__Instructions__
a. Answer these questions using the article on California's marijuana grow regulations.
(i) On what date and in what city did the North Coast Regional Water Quality Control Board adopt the program?
(ii) By what date must growers with 2,000 square feet or more of cultivation area enroll?
(iii) What must Tier 3 sites provide?
b. Transcribe the part of the article on marijuana grow regulations between "The program requires" and "the Press Democrat.", inclusive.
c. Go on with the article on the North Coast marijuana grow regulations from where it stops.

--- Given text Enclosed Below ---

First-of-their-kind regulations for marijuana grows were approved last week by the northern section of California's water board.
At a somewhat tumultuous Santa Rosa meeting on Aug. 13, the North Coast Regional Water Quality Control Board adopted a registration program that it originally released in draft form in May.
The program requires anyone with a cannabis cultivation area 2,000 square feet or larger to enroll by Feb. 15, and will regulate how those sites discharge wastewater and impact waterways.
The program has three tiers of cultivation: grow sites under 5,000 square feet that pose no risk of waste discharge, grow sites that are larger or pose risks, and grow sites that are already in need of remediation, according to a report in the Press Democrat.
Tier 2 participants must provide a water resource protection plan and Tier 3 sites need that as well as a clean-up and restoration plan.
Waste discharge risk factors include drainage features, stream crossings, water diversion or storage, and the use of fertilizers. As the Journal noted when the draft regulation was released, it's almost impossible to imagine a 2,000-square-foot grow that doesn't fit at least one of those criteria.

--- End of Enclosed Given text ---
--- Data for analysis Enclosed Below ---

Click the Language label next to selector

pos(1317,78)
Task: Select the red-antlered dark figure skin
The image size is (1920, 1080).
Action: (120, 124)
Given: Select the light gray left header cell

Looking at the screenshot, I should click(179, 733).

--- End of Enclosed Data for analysis ---

__Per-task outputs__
a.
(i) Aug. 13, in Santa Rosa.
(ii) Feb. 15.
(iii) A water resource protection plan and a clean-up and restoration plan.

b.
The program requires anyone with a cannabis cultivation area 2,000 square feet or larger to enroll by Feb. 15, and will regulate how those sites discharge wastewater and impact waterways.
The program has three tiers of cultivation: grow sites under 5,000 square feet that pose no risk of waste discharge, grow sites that are larger or pose risks, and grow sites that are already in need of remediation, according to a report in the Press Democrat.

c.
The water board voted 5-1 to adopt the plan, with only board member Greg Giusti of Ukiah opposing, saying he was worried that registering growers in the statewide regulatory program would put them at risk of federal scrutiny. The regulation includes the option for growers to register through approved third-party organizations to lower the risk that their information could be seized by the feds. It is also worded vaguely enough, officials said, that no one registering is admitting to growing marijuana specifically.
When the water board's enforcement arm began a pilot program, visiting grows in Southern Humboldt watersheds in January, officials said that residents were eager to hear what they needed to do to come into compliance.
But according to a Record-Bee report, several Sproul Creek residents spoke at last week's meeting about "difficulties in following up with site notification, with one threatening to take the board to court."
Business leaders in Israel, an international leader in medical marijuana research, may look to export the product as a future revenue generator for the nation.
The Jerusalem Times reports that a recent conference saw the leader of the Israel Loss Adjusters Association call for the government to dedicate land to export-oriented medical marijuana, a move that some predicted could outpace the country's natural gas sales.
Montana marijuana advocates are holding their breath for a state Supreme Court decision that could make or break the state's medical marijuana framework. In effect since 2004, the program came under fire when thousands of dispensaries popped up around the state, near churches and schools.
"As medical marijuana consumers cry foul, state legislators and grassroots opposition have sought to undermine the industry, saying business grew too large, too fast — in effect becoming recreational marijuana operating under the guise of medicine," writes the Washington Post.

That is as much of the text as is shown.